And, really, what are the other options? Certainly not Europe, with its rock-bottom rates and spreads, or China’s still-illiquid offshore renminbi. Little wonder, notes S&P’s Tesher, that “investors with large pools of uninvested capital in a low-yield environment are so keen to buy corporate US dollar debt, across the ratings spectrum”.
Looking ahead, there are factors that may either hinder or further help the market for dollar debt. Help - the sort at least that will continue to perpetuate the asset class - is likely to come from an ageing population, particularly in North America and Europe, that covets bonds over stocks. Post-World War Two baby boomers, said SG’s Wolff, “typically are not going to take chances on the equity market. They will be looking for stable income sources, and with people living longer, it’s hard to imagine them switching from bonds, which can provide regular 4%-plus annual returns, into equities”.
Added momentum could also come from a new wave of mergers and acquisitions: not from American corporates buying one another, but from cash-rich European blue-chips seeking to ramp up their presence in the United States - an important consideration given President Donald Trump’s determination to bring jobs back home.
“If you have more European corporations targeting US companies for acquisitions, you would expect to see a significant portion of the acquisition-related financing in dollars,” said Wolff.
There is a remote chance that dollar bond issuance could slip. The market has been rocket-propelled for the past three years, but nothing lasts forever.
US interest rates might rise too far too fast, crimping sales. Likewise, bankers said, a sudden slowdown US GDP - unlikely but not implausible given the weak economic figures posted in the first three months of the year - could also lead to a slowdown in the market for junk bonds.
------------------------
_Required actions_.
- A) Translate this sentence from the passage on the dollar bond market into Spanish: "There is a remote chance that dollar bond issuance could slip."
- B) List every person named in the passage on the dollar bond market.

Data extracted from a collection
------------------------
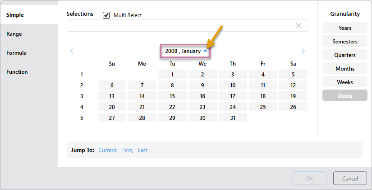Switch to the Range tab
The height and width of the screenshot is (190, 372).
[x=14, y=34]
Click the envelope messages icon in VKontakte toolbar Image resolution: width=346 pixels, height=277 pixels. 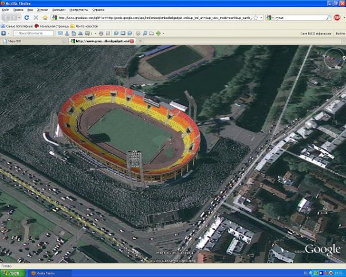coord(60,33)
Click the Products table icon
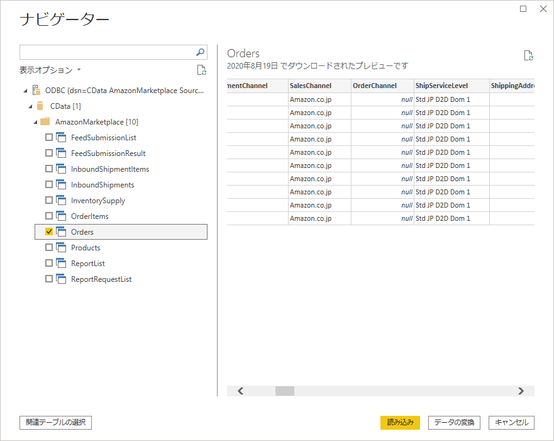This screenshot has height=441, width=554. point(62,248)
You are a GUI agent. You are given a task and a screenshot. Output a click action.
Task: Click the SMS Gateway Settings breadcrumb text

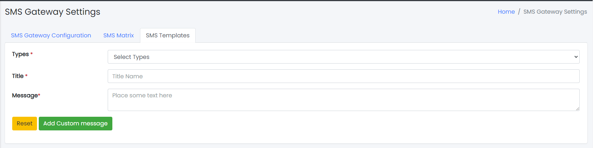coord(555,11)
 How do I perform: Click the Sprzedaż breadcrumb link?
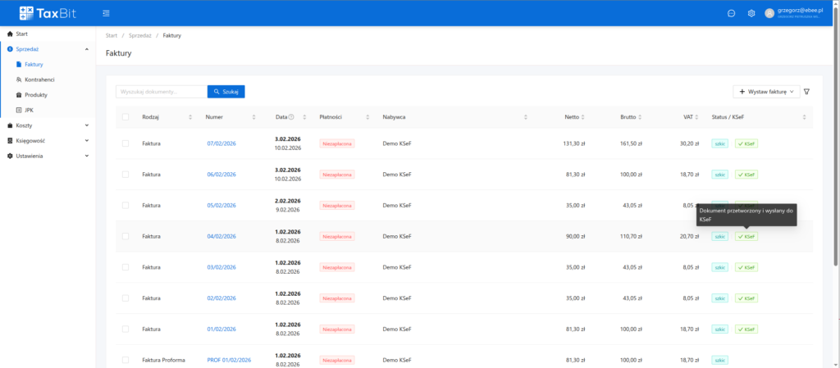[x=139, y=36]
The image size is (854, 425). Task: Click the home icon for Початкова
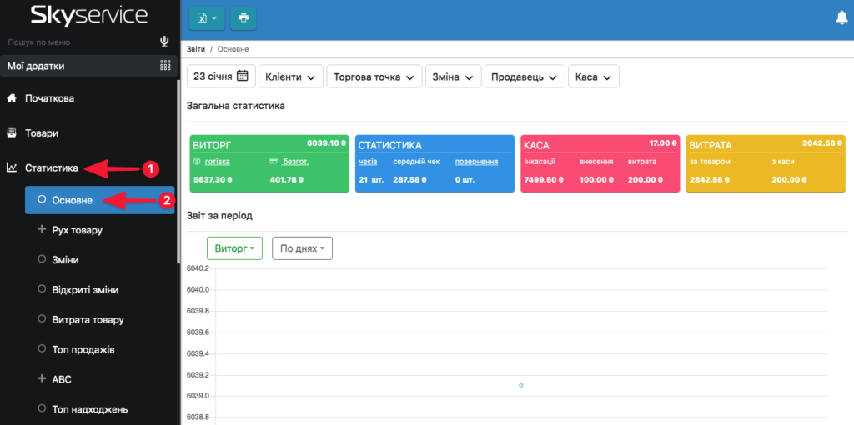[12, 98]
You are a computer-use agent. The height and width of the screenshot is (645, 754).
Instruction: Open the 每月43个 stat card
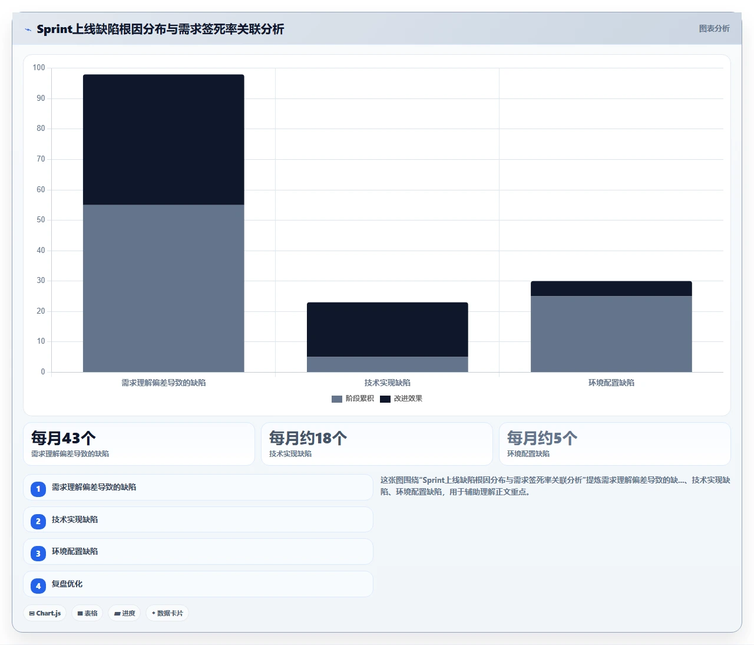tap(139, 444)
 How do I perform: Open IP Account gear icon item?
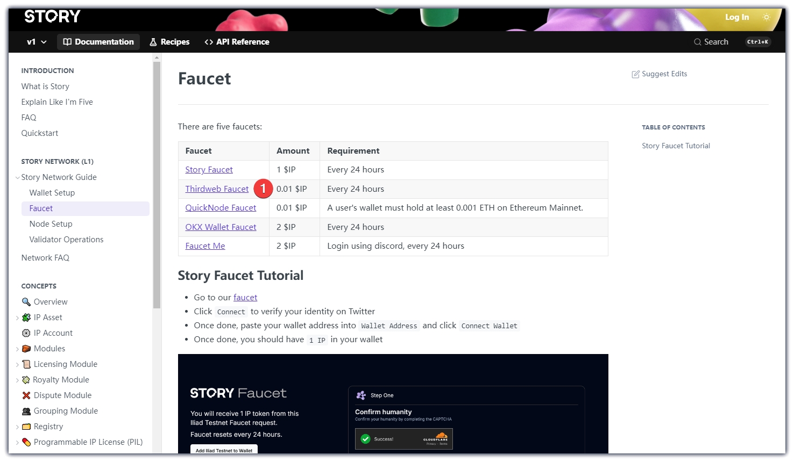26,333
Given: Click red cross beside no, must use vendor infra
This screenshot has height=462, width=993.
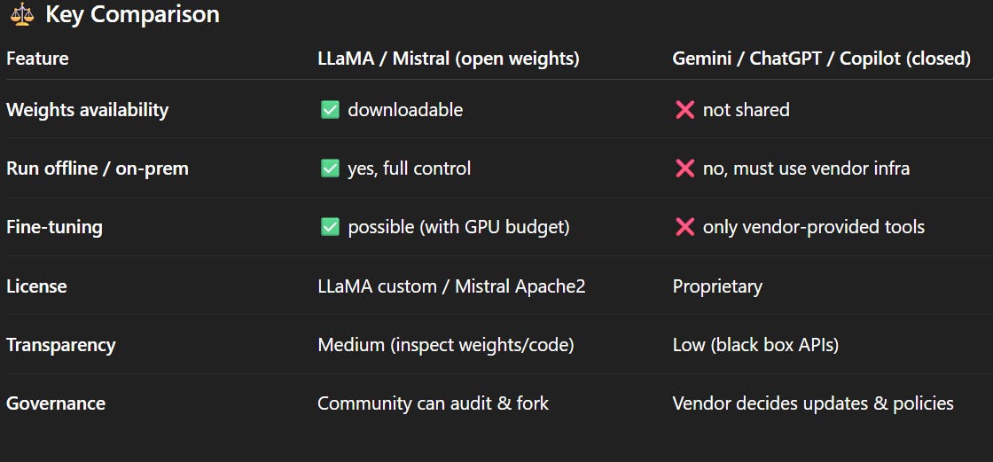Looking at the screenshot, I should (x=684, y=168).
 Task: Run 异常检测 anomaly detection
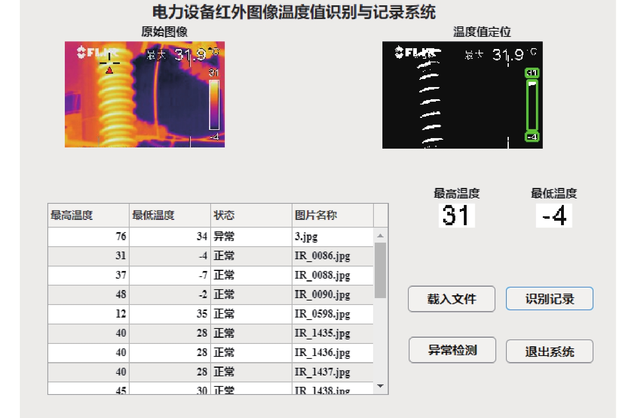click(452, 350)
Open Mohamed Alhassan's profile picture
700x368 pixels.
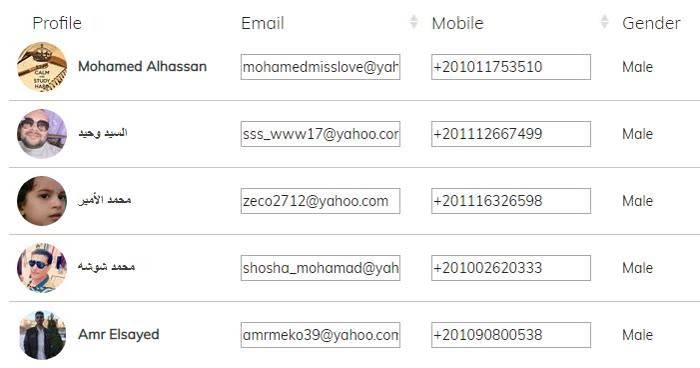[42, 67]

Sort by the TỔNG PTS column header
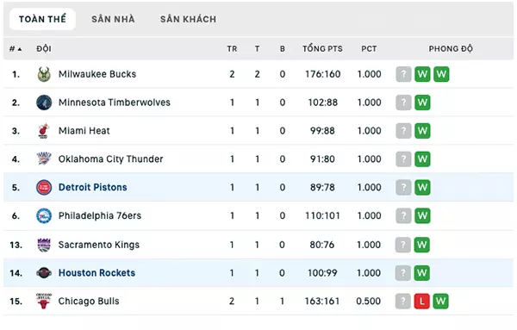322,49
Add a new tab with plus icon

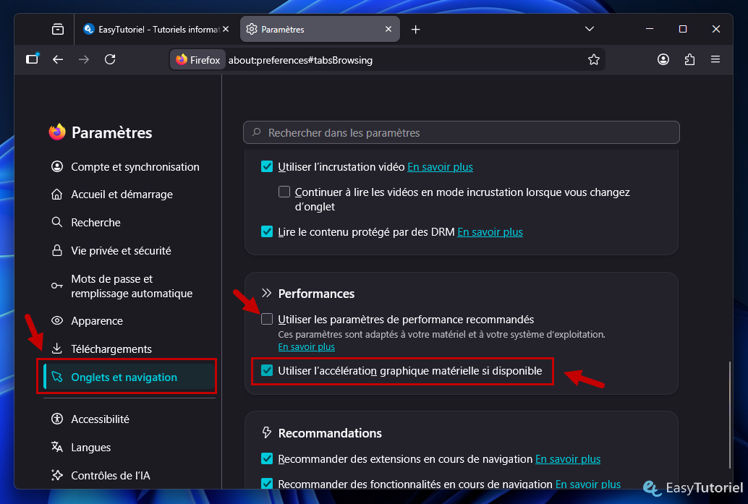click(415, 30)
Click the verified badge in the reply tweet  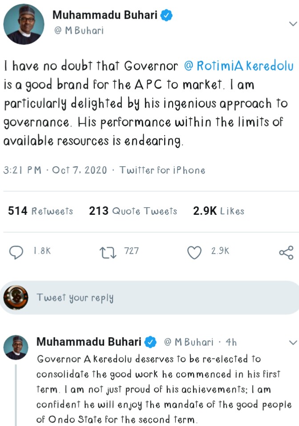coord(151,342)
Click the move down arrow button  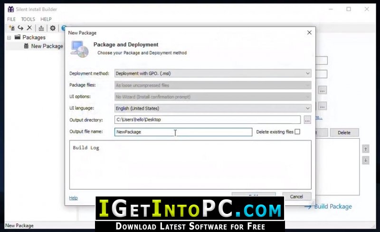pyautogui.click(x=365, y=161)
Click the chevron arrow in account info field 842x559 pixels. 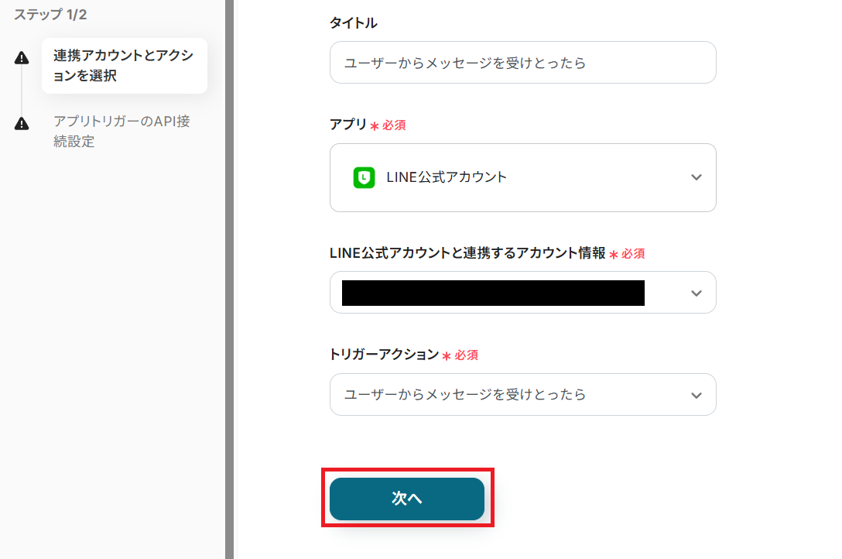pyautogui.click(x=696, y=293)
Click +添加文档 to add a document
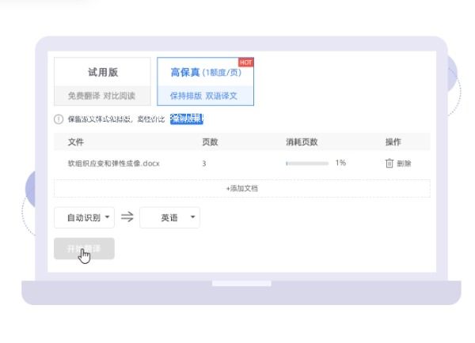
------------------------
_Exercise answers_.
- A) Existe una posibilidad remota de que la emisión de bonos en dólares disminuya.

- B) Tesher, Wolff, Donald Trump